** Assignment **
Exactly the lines from the one with "Given: Open the Chart view icon" through the end of the data below must be set down, and no pictures with them.

Stored items
- Opening Delimiter -

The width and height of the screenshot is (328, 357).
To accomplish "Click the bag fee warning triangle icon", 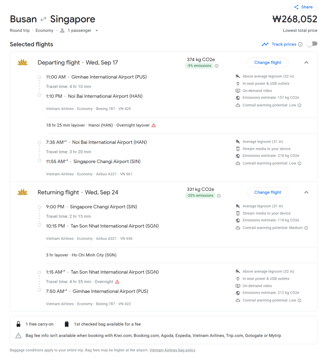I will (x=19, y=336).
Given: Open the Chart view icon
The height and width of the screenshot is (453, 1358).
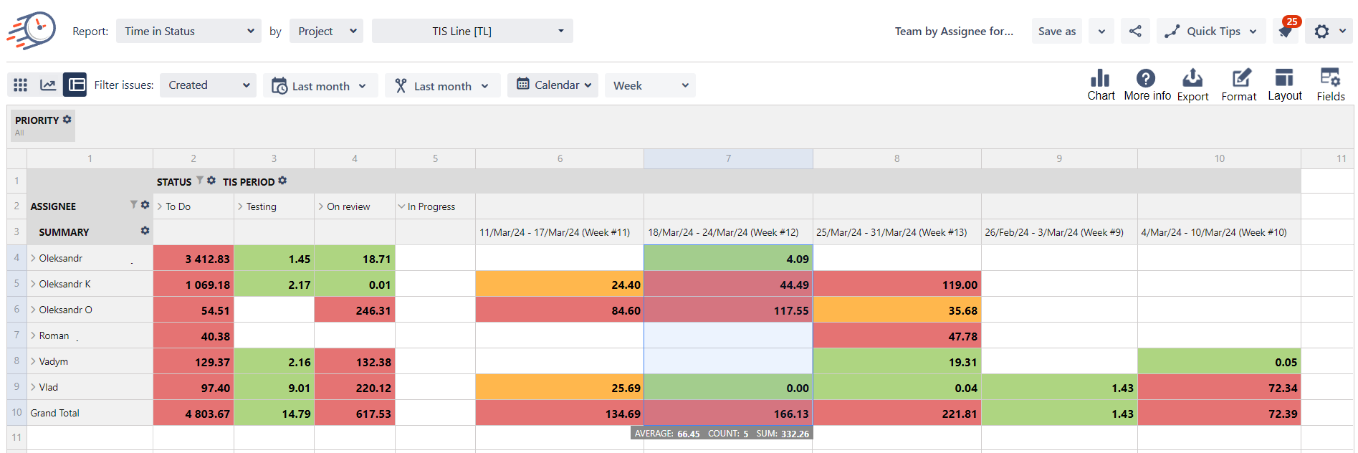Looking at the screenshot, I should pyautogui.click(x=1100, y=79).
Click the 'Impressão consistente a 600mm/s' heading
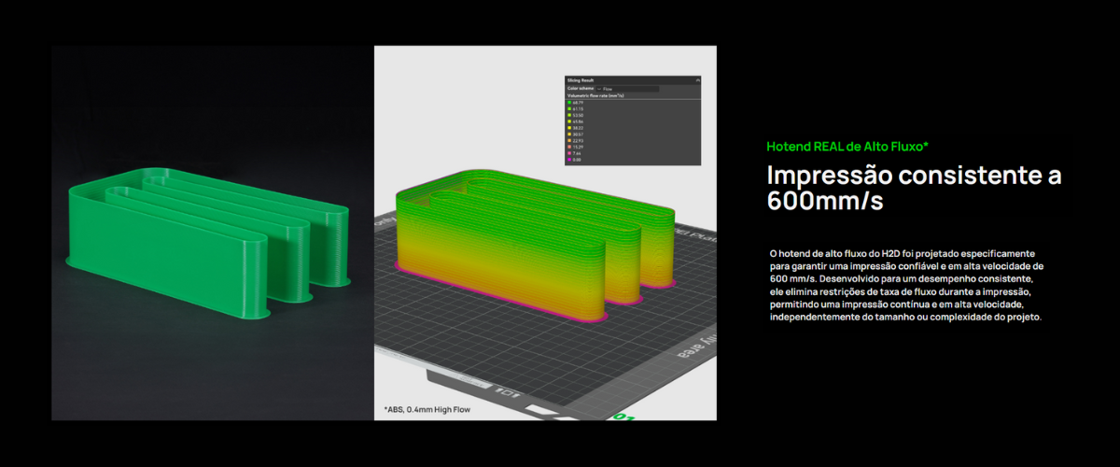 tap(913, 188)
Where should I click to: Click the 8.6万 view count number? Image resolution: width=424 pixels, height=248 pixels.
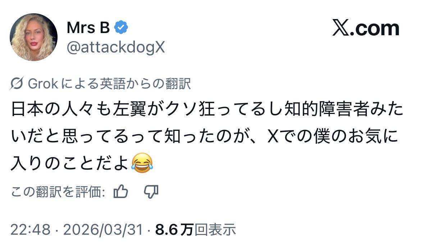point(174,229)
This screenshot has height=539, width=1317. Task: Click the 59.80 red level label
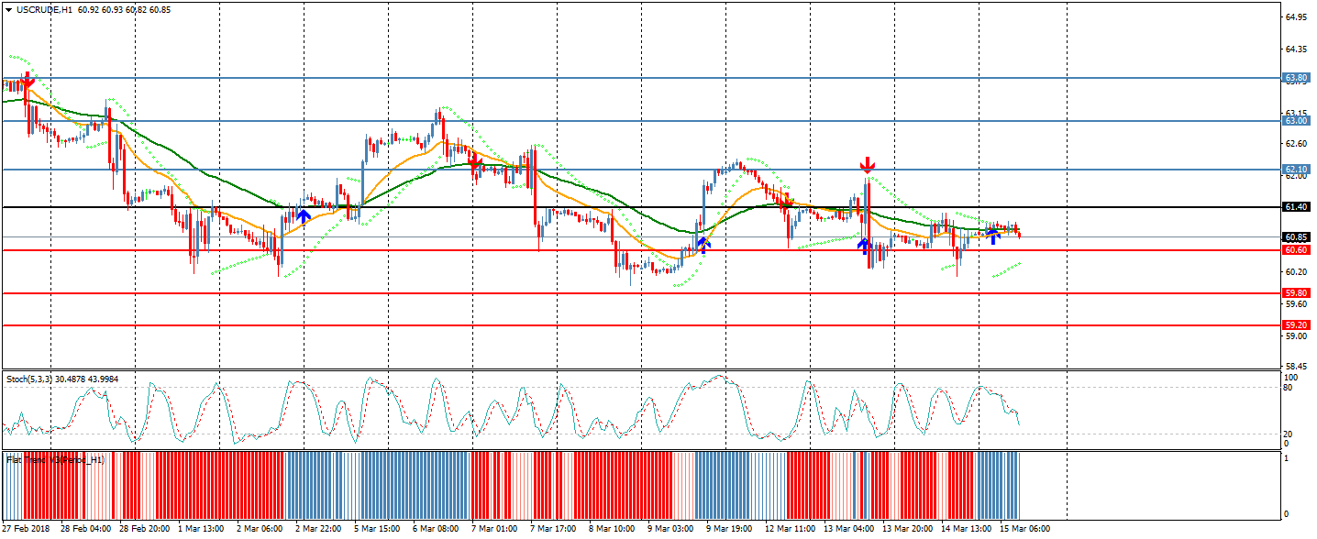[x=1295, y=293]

- Closing Delimiter -

** Response to the exercise **
Given: Open the Chart view icon
The height and width of the screenshot is (453, 1358).
Looking at the screenshot, I should pyautogui.click(x=1100, y=79).
Click the 'Impressão consistente a 600mm/s' heading
 tap(913, 188)
Where should I click to: Click the 8.6万 view count number? Image resolution: width=424 pixels, height=248 pixels.
point(174,229)
This screenshot has height=539, width=1317. Task: Click the 59.80 red level label
[x=1295, y=293]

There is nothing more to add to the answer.